Task directions: This exercise asks for the entries below to be printed exactly.

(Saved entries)
◇ ◇ ◇ ◇ ◇

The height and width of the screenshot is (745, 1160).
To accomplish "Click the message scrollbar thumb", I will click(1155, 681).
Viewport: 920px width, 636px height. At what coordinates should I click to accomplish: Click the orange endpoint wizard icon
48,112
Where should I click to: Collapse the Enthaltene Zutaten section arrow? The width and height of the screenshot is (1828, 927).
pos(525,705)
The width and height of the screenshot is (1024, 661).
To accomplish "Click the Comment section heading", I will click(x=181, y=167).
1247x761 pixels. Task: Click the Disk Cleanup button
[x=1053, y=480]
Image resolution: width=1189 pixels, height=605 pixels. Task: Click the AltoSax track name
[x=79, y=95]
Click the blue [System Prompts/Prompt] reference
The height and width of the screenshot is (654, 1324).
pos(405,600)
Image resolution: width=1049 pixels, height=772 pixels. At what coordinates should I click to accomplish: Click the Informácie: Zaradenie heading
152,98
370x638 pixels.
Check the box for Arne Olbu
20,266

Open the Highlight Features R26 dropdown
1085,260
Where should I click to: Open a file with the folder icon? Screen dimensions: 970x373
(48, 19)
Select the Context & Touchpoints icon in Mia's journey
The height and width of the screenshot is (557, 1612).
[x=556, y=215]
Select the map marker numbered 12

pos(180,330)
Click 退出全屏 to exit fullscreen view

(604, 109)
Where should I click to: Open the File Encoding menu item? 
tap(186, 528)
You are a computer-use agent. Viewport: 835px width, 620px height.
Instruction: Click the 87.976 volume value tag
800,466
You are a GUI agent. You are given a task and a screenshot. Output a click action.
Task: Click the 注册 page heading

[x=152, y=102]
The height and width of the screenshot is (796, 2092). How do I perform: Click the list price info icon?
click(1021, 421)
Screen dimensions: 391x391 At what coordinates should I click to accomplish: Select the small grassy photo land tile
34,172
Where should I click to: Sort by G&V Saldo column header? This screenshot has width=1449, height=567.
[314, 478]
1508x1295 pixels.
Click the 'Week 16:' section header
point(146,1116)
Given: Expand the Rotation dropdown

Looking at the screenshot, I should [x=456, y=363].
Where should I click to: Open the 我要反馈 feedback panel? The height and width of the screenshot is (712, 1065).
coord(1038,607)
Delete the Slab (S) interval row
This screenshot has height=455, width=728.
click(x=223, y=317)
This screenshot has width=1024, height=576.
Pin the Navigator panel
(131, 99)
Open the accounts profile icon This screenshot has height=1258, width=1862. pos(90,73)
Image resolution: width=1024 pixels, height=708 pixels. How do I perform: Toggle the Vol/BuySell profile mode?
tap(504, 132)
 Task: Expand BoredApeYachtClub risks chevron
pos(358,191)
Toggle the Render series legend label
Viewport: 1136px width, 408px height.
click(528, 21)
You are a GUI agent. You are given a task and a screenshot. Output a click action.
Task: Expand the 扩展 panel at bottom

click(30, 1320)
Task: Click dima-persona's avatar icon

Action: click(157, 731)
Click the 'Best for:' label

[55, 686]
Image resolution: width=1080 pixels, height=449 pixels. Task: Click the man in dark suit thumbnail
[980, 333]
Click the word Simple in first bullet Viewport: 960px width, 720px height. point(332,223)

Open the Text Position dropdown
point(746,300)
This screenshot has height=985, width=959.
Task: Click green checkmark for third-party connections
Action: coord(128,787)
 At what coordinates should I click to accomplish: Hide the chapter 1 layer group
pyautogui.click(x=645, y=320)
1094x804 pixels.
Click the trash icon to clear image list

◇ ◇ ◇ ◇ ◇

Output of the task:
The height and width of the screenshot is (745, 1160).
To accomplish "Click the message scrollbar thumb", I will click(1155, 681).
Viewport: 920px width, 636px height. At what coordinates should I click to accomplish: Click the orange endpoint wizard icon
48,112
Where should I click to: Collapse the Enthaltene Zutaten section arrow? The width and height of the screenshot is (1828, 927).
pos(525,705)
The width and height of the screenshot is (1024, 661).
To accomplish "Click the Comment section heading", I will click(x=181, y=167).
1247x761 pixels. Task: Click the Disk Cleanup button
[x=1053, y=480]
Image resolution: width=1189 pixels, height=605 pixels. Task: Click the AltoSax track name
[x=79, y=95]
Click the blue [System Prompts/Prompt] reference
The height and width of the screenshot is (654, 1324).
pos(405,600)
Image resolution: width=1049 pixels, height=772 pixels. At what coordinates should I click to accomplish: Click the Informácie: Zaradenie heading
152,98
370x638 pixels.
Check the box for Arne Olbu
20,266

Open the Highlight Features R26 dropdown
1085,260
Where should I click to: Open a file with the folder icon? Screen dimensions: 970x373
(48, 19)
Select the Context & Touchpoints icon in Mia's journey
The height and width of the screenshot is (557, 1612).
[x=556, y=215]
Select the map marker numbered 12

pos(180,330)
Click 退出全屏 to exit fullscreen view

(604, 109)
Where should I click to: Open the File Encoding menu item? 
tap(186, 528)
You are a computer-use agent. Viewport: 835px width, 620px height.
Instruction: Click the 87.976 volume value tag
800,466
You are a GUI agent. You are given a task and a screenshot. Output a click action.
Task: Click the 注册 page heading

[x=152, y=102]
The height and width of the screenshot is (796, 2092). How do I perform: Click the list price info icon?
click(1021, 421)
Screen dimensions: 391x391 At what coordinates should I click to accomplish: Select the small grassy photo land tile
34,172
Where should I click to: Sort by G&V Saldo column header? This screenshot has width=1449, height=567.
[314, 478]
1508x1295 pixels.
Click the 'Week 16:' section header
point(146,1116)
Given: Expand the Rotation dropdown

Looking at the screenshot, I should [x=456, y=363].
Where should I click to: Open the 我要反馈 feedback panel? The height and width of the screenshot is (712, 1065).
coord(1038,607)
Delete the Slab (S) interval row
This screenshot has height=455, width=728.
click(x=223, y=317)
This screenshot has width=1024, height=576.
Pin the Navigator panel
(131, 99)
Open the accounts profile icon This screenshot has height=1258, width=1862. pos(90,73)
Image resolution: width=1024 pixels, height=708 pixels. How do I perform: Toggle the Vol/BuySell profile mode?
tap(504, 132)
 Task: Expand BoredApeYachtClub risks chevron
pos(358,191)
Toggle the Render series legend label
Viewport: 1136px width, 408px height.
click(528, 21)
You are a GUI agent. You are given a task and a screenshot. Output a click action.
Task: Expand the 扩展 panel at bottom

click(30, 1320)
Task: Click dima-persona's avatar icon

Action: click(157, 731)
Click the 'Best for:' label

[55, 686]
Image resolution: width=1080 pixels, height=449 pixels. Task: Click the man in dark suit thumbnail
[980, 333]
Click the word Simple in first bullet Viewport: 960px width, 720px height. point(332,223)

Open the Text Position dropdown
point(746,300)
This screenshot has height=985, width=959.
Task: Click green checkmark for third-party connections
Action: coord(128,787)
 At what coordinates should I click to accomplish: Hide the chapter 1 layer group
pyautogui.click(x=645, y=320)
1094x804 pixels.
Click the trash icon to clear image list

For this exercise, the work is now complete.